How to invoke an OSGi service secured with RBAC

If you are writing Java code to invoke methods an a custom OSGi service (that is, implementing a client of the OSGi service), you must use the Java security API to specify the role you are using to invoke the service. For example, to invoke the MyService OSGi service using the Deployer role, you could use code like the following:
// Java
import javax.security.auth.Subject;
import org.apache.karaf.jaas.boot.principal.RolePrincipal;
// ... 
Subject s = new Subject();
s.getPrincipals().add(new RolePrincipal("Deployer"));
Subject.doAs(s, new PrivilegedAction() {
  public Object run() {
    svc.doit("foo"); // invoke the service
  }
}
Note
This example uses the Karaf role type, org.apache.karaf.jaas.boot.principal.RolePrincipal. If necessary, you could use your own custom role class instead, but in that case you would have to specify your roles using the syntax className:roleName in the OSGi service's ACL file.

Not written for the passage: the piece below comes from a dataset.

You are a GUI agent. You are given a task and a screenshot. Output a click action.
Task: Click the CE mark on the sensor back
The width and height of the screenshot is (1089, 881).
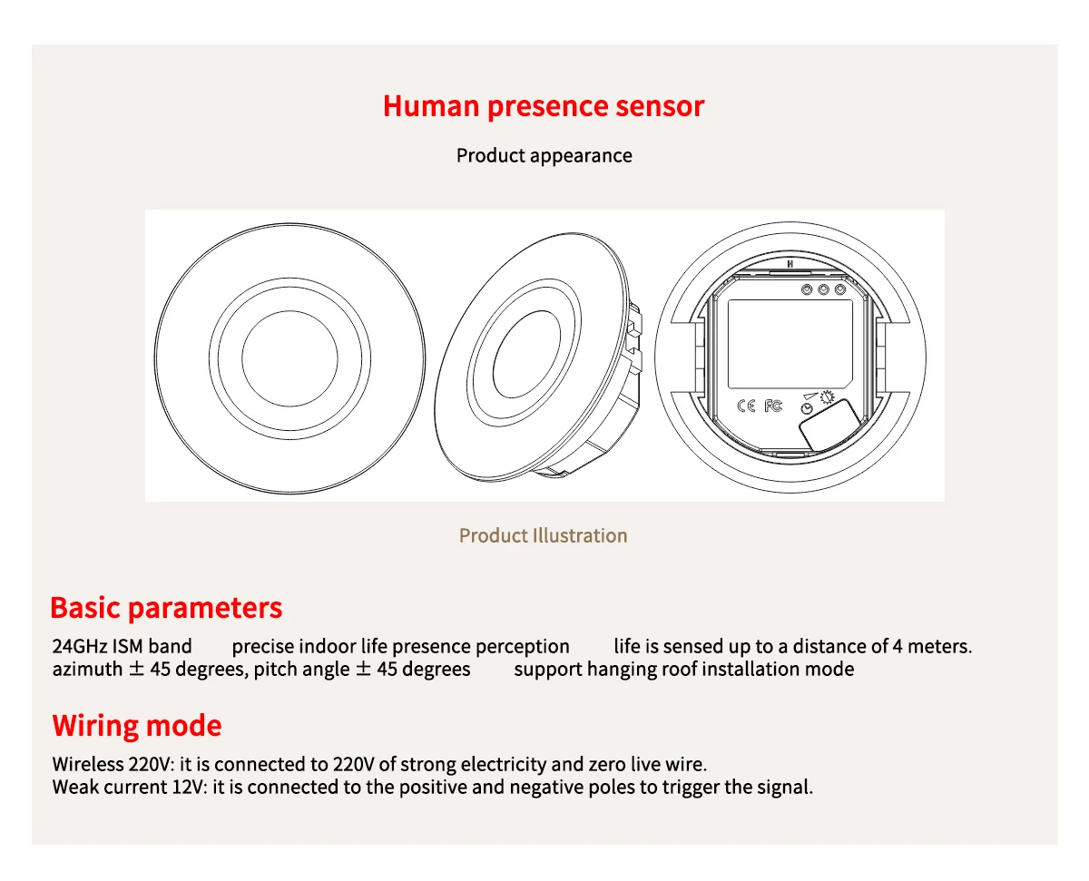click(x=746, y=406)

How to discover the roles required by an OSGi service

When you are writing code against an OSGi service secured by an ACL, it can sometimes be useful to check what roles are allowed to invoke the service. For this purpose, the proxy service exports an additional OSGi property, org.apache.karaf.service.guard.roles. The value of this property is a java.util.Collection object, which contains a list of all the roles that could possibly invoke a method on that service.